Oltre ai gusti, i millennials hanno stravolto anche il modo di fare acquisti, frequentando sempre di più i negozi online. Forever 21 ne sa qualcosa: quello che una volta era il paradiso delle ventenni (il nome stesso del brand ammiccava proprio a loro: a tutti quelli che volevano essere “forever young”, che volevano avere 21 anni per sempre) oggi ha dichiarato bancarotta. La sua filosofia di prezzi bassissimi e un’offerta che si rinnovava sempre sembra aver stancato i giovani che non riescono più ad acquistare maglie a cinque dollari senza chiedersi che impatto abbiano sul pianeta. Negli Usa Forever 21 ha chiuso 178 punti vendita, una strage che copre più di un terzo del numero totale di negozi. Peggio è andata a Gap, che una volta era il punto di riferimento dei teen: bei tempi. Negli ultimi due anni ha chiuso oltre 230 negozi.

Le catene di lusso non sono escluse dalla crisi. Barneys New York, lussuosa catena di department store (quello di Madison Avenue si vede anche in molti film), conosciuto per la sua scelta di brand d’eccellenza e per le sue impressionanti vetrine ha dichiarato bancarotta in estate e sta procedendo alla chiusura della metà dei suoi punti vendita. Salvo, per ora, lo store al centro della grande mela, aperto nel 1923, dove sembra che sulle vetrine sia apparso lo slogan “Barneys till I die”, Barneys fino alla morte, in risposta ai titoli di giornale che ne avevano decretato la morte prematura. Macy’s, che era il simbolo dello shopping pre-natalizio newyorkese, ha dovuto chiudere quattro punti vendita, che si aggiungono ai 12 già chiusi nel 2018.

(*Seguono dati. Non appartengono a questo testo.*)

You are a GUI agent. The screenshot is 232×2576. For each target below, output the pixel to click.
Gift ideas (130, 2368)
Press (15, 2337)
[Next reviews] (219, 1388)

Il problema delle chiusure resta quello dei lavoratori lasciati a casa. Secondo il Time, dal 2002, le chiusure dei centri commerciali hanno lasciato a casa 448 mila lavoratori e la crescita dei negozi online non sembra averli “riassorbiti”: negli ultimi 15 anni sono stati creati 178 mila posti di lavoro, molti dei quali nel campo della distribuzione (pensiamo ai fattorini Amazon).

Immagine tratta dall’account Instagram di Seph Lawless @sephlawless

Sessant’anni fa il centro commerciale americano era la nuova cattedrale medioevale, un posto dove le persone si ritrovavano per parlare, incontrarsi e fare la foto di famiglia sotto Natale, dove si trovava il primo lavoro e dove si portava la fidanzata alla prima uscita. Oggi molti di quei luoghi sono cimiteri del consumo e i centri commerciali che stanno spuntando come funghi in molte città italiane potrebbero fare la stessa fine.